[PROBLEM TO SOLVE]: The answer should contain all of the records below, each one copied word for word.

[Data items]

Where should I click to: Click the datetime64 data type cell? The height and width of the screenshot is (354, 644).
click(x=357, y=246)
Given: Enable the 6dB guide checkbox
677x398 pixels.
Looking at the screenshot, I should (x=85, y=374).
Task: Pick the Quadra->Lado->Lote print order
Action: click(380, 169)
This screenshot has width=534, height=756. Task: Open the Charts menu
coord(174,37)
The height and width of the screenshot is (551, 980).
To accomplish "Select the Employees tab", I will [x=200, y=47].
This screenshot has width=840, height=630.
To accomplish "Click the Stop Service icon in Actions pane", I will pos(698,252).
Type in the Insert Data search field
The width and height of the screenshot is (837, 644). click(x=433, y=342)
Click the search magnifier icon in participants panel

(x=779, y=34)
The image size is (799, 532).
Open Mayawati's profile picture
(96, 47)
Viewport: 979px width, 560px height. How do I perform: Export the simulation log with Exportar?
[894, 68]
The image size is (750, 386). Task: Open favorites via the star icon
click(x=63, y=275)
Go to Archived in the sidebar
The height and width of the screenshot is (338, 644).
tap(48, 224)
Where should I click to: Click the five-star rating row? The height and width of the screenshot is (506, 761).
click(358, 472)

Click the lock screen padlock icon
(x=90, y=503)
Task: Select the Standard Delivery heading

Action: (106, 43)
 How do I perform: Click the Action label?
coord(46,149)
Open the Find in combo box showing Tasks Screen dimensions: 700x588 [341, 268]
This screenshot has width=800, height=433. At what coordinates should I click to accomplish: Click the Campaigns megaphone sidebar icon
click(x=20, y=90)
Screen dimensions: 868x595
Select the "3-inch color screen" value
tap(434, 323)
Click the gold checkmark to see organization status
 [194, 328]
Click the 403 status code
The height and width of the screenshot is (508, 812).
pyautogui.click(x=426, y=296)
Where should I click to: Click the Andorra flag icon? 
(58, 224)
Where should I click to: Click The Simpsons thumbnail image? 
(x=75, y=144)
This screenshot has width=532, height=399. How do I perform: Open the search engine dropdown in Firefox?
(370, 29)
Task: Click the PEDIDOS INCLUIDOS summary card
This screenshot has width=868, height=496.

[ANSWER SECTION]:
Where should I click to: Click the datetime64 data type cell? The height and width of the screenshot is (354, 644).
click(x=357, y=246)
Given: Enable the 6dB guide checkbox
677x398 pixels.
Looking at the screenshot, I should (x=85, y=374).
Task: Pick the Quadra->Lado->Lote print order
Action: click(380, 169)
This screenshot has width=534, height=756. Task: Open the Charts menu
coord(174,37)
The height and width of the screenshot is (551, 980).
To accomplish "Select the Employees tab", I will [x=200, y=47].
This screenshot has width=840, height=630.
To accomplish "Click the Stop Service icon in Actions pane", I will pos(698,252).
Type in the Insert Data search field
The width and height of the screenshot is (837, 644). click(x=433, y=342)
Click the search magnifier icon in participants panel

(x=779, y=34)
The image size is (799, 532).
Open Mayawati's profile picture
(96, 47)
Viewport: 979px width, 560px height. How do I perform: Export the simulation log with Exportar?
[894, 68]
The image size is (750, 386). Task: Open favorites via the star icon
click(x=63, y=275)
Go to Archived in the sidebar
The height and width of the screenshot is (338, 644).
tap(48, 224)
Where should I click to: Click the five-star rating row? The height and width of the screenshot is (506, 761).
click(358, 472)

Click the lock screen padlock icon
(x=90, y=503)
Task: Select the Standard Delivery heading

Action: (106, 43)
 How do I perform: Click the Action label?
coord(46,149)
Open the Find in combo box showing Tasks Screen dimensions: 700x588 [341, 268]
This screenshot has width=800, height=433. At what coordinates should I click to accomplish: Click the Campaigns megaphone sidebar icon
click(x=20, y=90)
Screen dimensions: 868x595
Select the "3-inch color screen" value
tap(434, 323)
Click the gold checkmark to see organization status
 [194, 328]
Click the 403 status code
The height and width of the screenshot is (508, 812).
pyautogui.click(x=426, y=296)
Where should I click to: Click the Andorra flag icon? 
(58, 224)
Where should I click to: Click The Simpsons thumbnail image? 
(x=75, y=144)
This screenshot has width=532, height=399. How do I perform: Open the search engine dropdown in Firefox?
(370, 29)
Task: Click the PEDIDOS INCLUIDOS summary card
This screenshot has width=868, height=496.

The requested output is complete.